28 de junio 2011 - 00:00

Cupones bursátiles

Nos llevamos la sorpresa, al revisar -como lo hacemos con cierta periodicidad- la «tecla» del campeonato bursátil 2011, de ver que en la extensa lista de anotados y de todas las regiones, solamente una Bolsa quedaba con signo positivo al llegar a mitad de ejercicio.

Es la de Estados Unidos, el Dow Jones, que a pesar de venir perdiendo viento todavía conserva alrededor de un 3% favorable, a la rueda del viernes. Venía muy levemente acompañada por la Bolsa de Madrid, pero reciente baja, la pasa al lado negativo también.

«Todo el mundo en el riel» -diría Discépolo- sin importar calibre de mercado, o región a la que pertenece. El año se ha ido emparejando hacia abajo y si bien los de la región sudamericana ya venían mostrando pérdidas, ahora se les han sumado los europeos y los asiáticos.

Brasil

Lo peor de todo pasa por el recinto brasileño, donde el Bovespa acusa un 12% de retroceso en casi seis meses y enhebrando con un trayecto pésimo de 2010, donde había quedado afuera de un curso, donde muchos salían favorecidos. Habría que buscarlo, como motivo, por la problemática inflacionaria que se plantean allá. Y las permanentes medidas que colocan el capital, especialmente al extranjero, como para espantar a las inversiones del país vecino. El índice de México, con caída del 8,4%, le sigue en la comezón de 2011. Después el medidor japonés, el Nikkei, que acumula más de un 6% de rebaje: pero, con graves causas a la vista y -en tal sentido- resistiendo -más que bien- en su descender. Nuestro Merval se sitúa entre los que más están sufriendo el retroceso, llevando casi seis meses de actuación y teniendo que asumir en torno al 7% de comezón entre los principales papeles, ponderados en el índice mayor.

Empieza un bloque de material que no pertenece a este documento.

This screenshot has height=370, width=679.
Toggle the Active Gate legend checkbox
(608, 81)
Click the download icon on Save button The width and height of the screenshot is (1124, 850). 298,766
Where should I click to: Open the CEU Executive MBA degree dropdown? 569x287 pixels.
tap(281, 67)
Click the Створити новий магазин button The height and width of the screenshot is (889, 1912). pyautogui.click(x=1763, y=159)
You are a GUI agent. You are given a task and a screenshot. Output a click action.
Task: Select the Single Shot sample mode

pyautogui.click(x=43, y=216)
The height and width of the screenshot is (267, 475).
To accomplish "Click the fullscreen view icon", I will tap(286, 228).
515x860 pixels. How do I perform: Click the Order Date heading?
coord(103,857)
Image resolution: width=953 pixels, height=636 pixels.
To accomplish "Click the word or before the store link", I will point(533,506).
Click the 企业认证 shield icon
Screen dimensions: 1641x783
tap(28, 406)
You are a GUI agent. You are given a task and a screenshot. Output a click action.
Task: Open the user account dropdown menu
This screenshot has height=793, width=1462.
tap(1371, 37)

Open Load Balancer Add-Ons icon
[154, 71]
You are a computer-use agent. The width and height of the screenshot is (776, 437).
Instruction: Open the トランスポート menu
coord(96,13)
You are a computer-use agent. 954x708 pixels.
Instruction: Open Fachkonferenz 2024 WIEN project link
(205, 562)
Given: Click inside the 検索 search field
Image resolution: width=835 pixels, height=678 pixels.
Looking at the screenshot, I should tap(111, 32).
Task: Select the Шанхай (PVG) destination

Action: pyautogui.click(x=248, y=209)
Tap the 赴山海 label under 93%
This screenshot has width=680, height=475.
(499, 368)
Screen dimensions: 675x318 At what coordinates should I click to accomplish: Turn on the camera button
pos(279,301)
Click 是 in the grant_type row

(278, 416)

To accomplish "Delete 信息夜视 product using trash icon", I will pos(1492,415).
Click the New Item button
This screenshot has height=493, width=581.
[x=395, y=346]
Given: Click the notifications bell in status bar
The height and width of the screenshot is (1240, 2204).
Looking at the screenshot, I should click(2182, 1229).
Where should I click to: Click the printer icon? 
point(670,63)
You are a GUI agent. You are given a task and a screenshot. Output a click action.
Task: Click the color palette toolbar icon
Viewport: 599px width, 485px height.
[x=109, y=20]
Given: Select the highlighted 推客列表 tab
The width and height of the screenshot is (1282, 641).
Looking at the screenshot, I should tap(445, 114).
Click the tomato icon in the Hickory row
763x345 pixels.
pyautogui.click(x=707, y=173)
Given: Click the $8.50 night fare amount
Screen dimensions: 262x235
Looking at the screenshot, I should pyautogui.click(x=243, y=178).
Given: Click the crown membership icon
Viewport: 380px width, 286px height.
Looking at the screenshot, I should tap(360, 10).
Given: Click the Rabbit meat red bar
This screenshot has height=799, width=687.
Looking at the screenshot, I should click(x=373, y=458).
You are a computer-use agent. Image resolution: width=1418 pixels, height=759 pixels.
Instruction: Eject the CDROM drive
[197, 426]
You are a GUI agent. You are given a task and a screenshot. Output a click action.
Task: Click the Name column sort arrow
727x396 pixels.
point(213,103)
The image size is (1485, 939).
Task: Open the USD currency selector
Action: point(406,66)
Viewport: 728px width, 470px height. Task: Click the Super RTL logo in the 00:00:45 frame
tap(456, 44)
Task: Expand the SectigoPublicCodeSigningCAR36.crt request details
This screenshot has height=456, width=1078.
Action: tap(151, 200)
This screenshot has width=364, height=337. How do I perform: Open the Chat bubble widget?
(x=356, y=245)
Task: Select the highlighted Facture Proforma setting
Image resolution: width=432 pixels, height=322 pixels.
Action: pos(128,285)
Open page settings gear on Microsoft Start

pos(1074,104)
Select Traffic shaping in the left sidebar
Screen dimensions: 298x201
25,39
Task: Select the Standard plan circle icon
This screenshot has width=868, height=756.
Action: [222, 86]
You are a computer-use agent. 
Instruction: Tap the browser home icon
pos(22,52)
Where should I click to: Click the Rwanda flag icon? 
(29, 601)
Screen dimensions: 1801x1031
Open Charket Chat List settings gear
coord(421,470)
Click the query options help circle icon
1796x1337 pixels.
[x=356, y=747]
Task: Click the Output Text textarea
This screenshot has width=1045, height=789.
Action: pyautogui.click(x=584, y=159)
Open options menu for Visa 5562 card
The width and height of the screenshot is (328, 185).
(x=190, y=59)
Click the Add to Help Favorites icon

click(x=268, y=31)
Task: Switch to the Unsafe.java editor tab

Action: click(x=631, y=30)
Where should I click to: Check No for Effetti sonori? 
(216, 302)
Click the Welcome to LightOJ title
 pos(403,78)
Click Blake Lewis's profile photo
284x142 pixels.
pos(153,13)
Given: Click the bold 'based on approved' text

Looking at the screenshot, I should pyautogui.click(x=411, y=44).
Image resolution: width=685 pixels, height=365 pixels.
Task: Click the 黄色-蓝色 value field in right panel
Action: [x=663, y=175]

Si bien no parecen aflorar expectativas de cambio en lo inmediato, en un mundo que discute soluciones supuestas y no consigue dar con fórmulas eficaces. También se abre el camino para que las acciones vayan tomando cierto centro de la escena. Hay mucho potencial, a la espera de algunas buenas nuevas, verdaderas, que serán aprovechadas con toda intensidad en los principales centros. Y en lo local, el destino pasa por plegarse al resto, pudiendo elegir cierta cartera eficaz entre plazas que gozan de varias condiciones. No todas. Quede claro.